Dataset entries
────────────────────────────────────────
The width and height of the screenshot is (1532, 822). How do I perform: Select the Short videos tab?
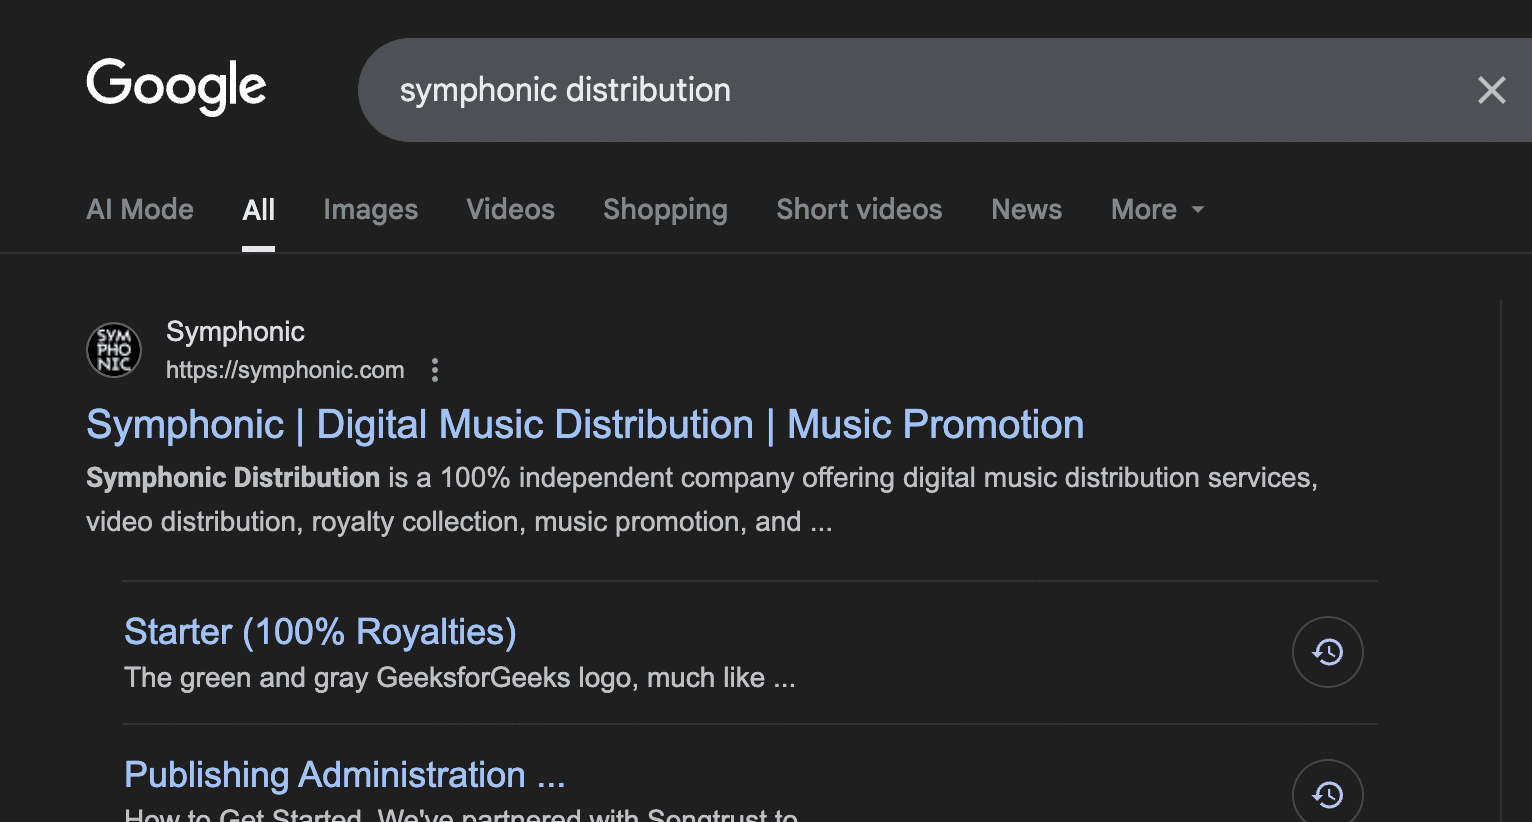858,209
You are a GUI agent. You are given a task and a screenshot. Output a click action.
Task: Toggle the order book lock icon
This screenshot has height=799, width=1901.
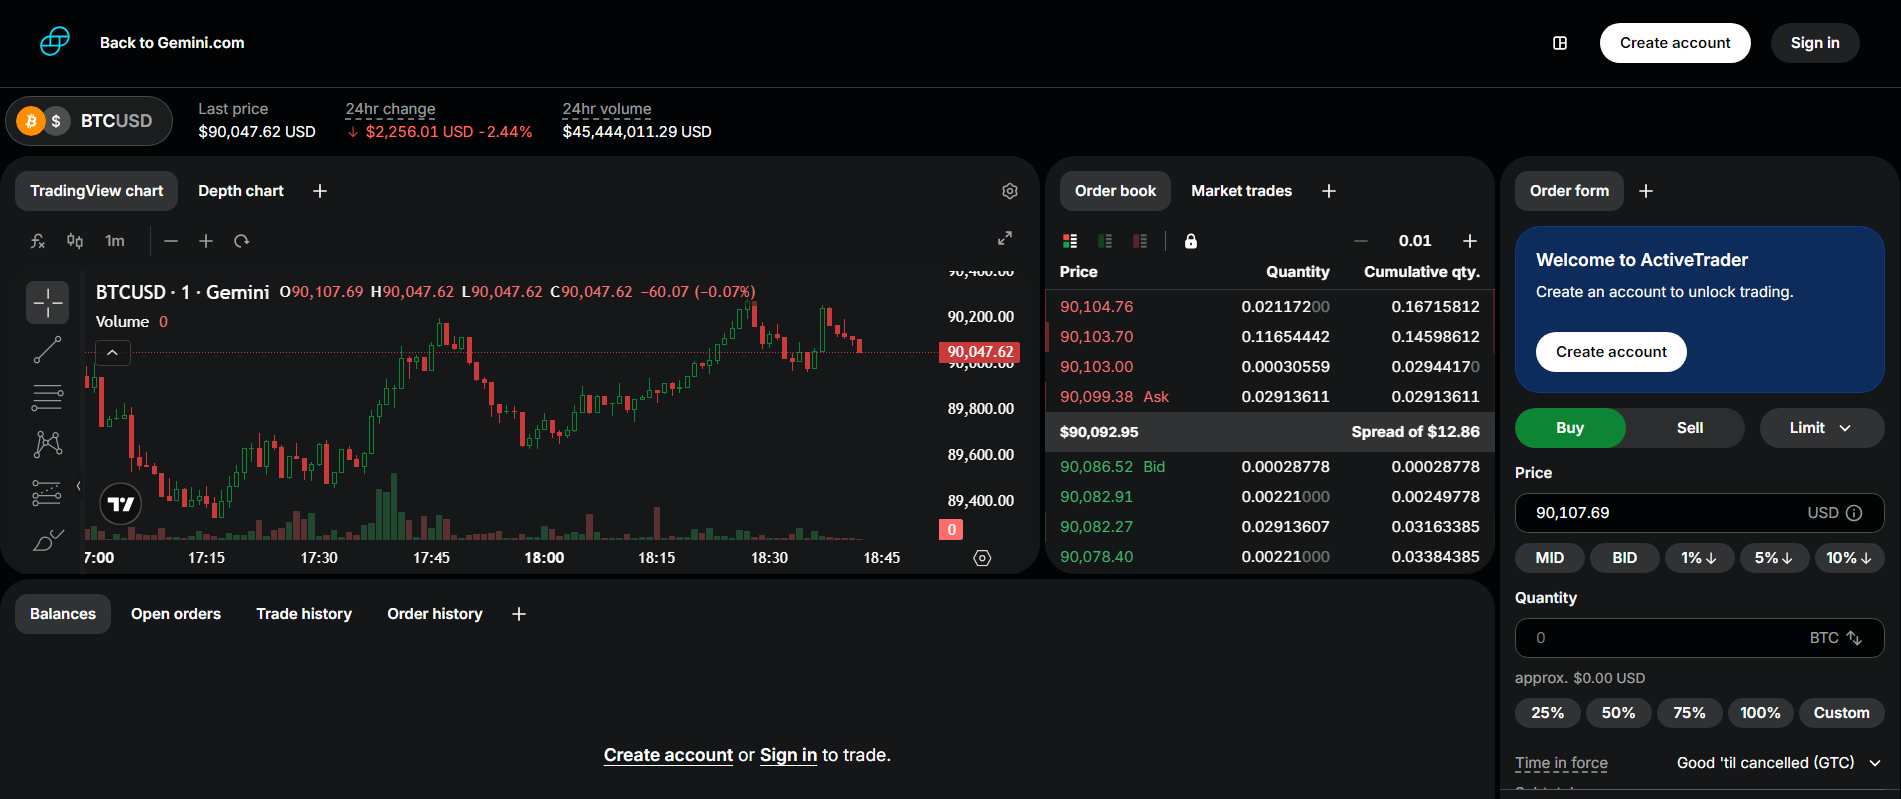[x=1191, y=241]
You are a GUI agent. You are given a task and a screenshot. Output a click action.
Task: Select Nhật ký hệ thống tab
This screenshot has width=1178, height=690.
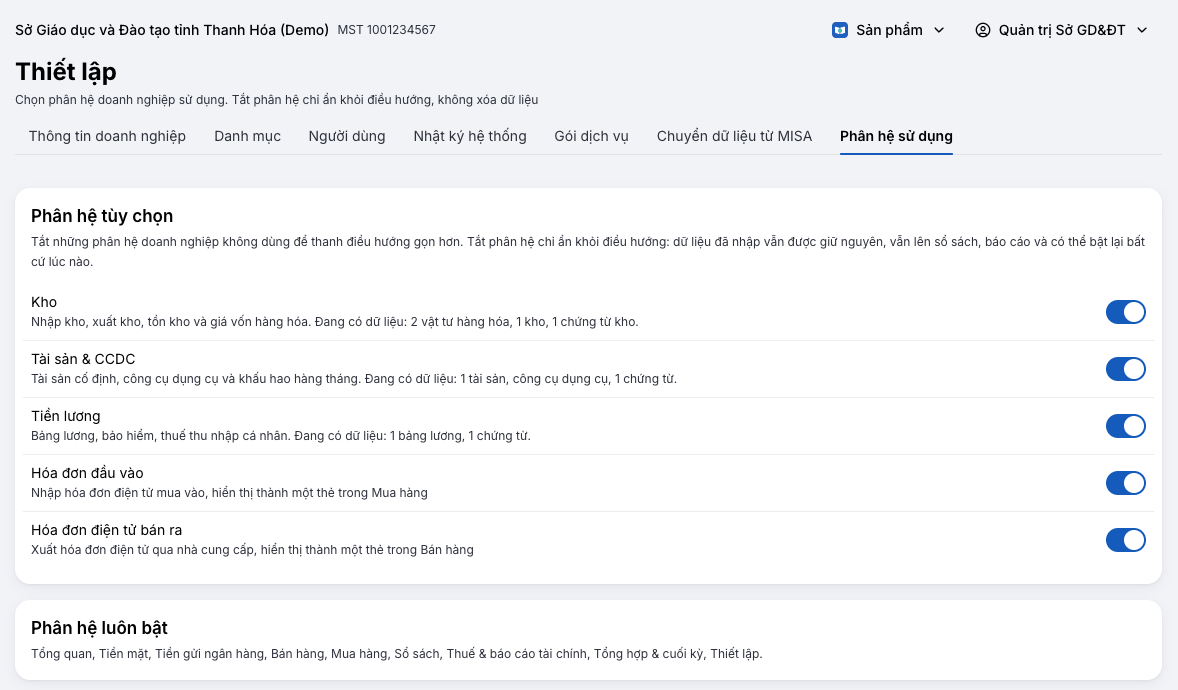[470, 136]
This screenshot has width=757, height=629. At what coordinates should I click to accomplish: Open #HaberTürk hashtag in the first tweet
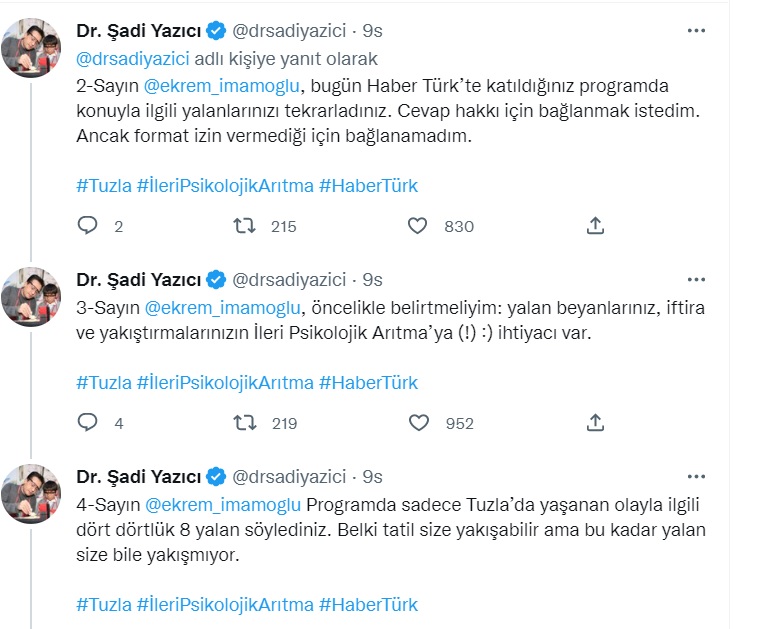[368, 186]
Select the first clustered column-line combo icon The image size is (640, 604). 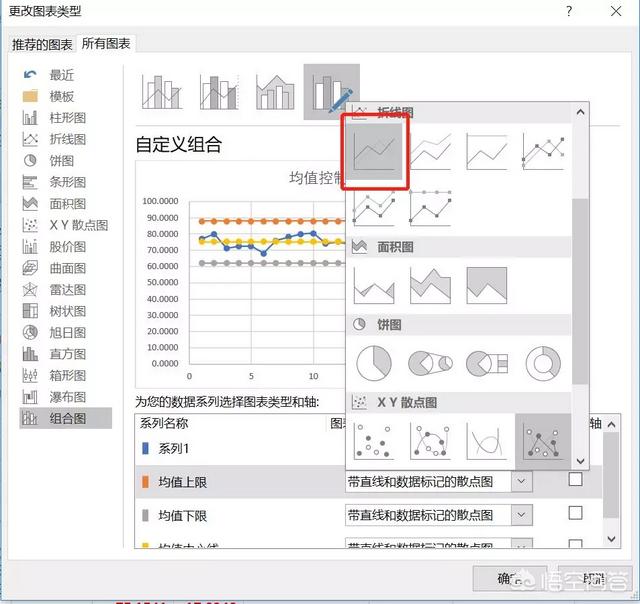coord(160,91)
────────────────────────────────────────
• _Exercise_: Copy word for word each line of the data above, from the first through the one containing "Task: Toggle the order book lock icon", and include no pictures.

• _Reply to the task_:
The width and height of the screenshot is (1532, 822). How do I perform: Select the Short videos tab?
858,209
You are a GUI agent. You are given a task and a screenshot. Output a click action.
Task: Toggle the order book lock icon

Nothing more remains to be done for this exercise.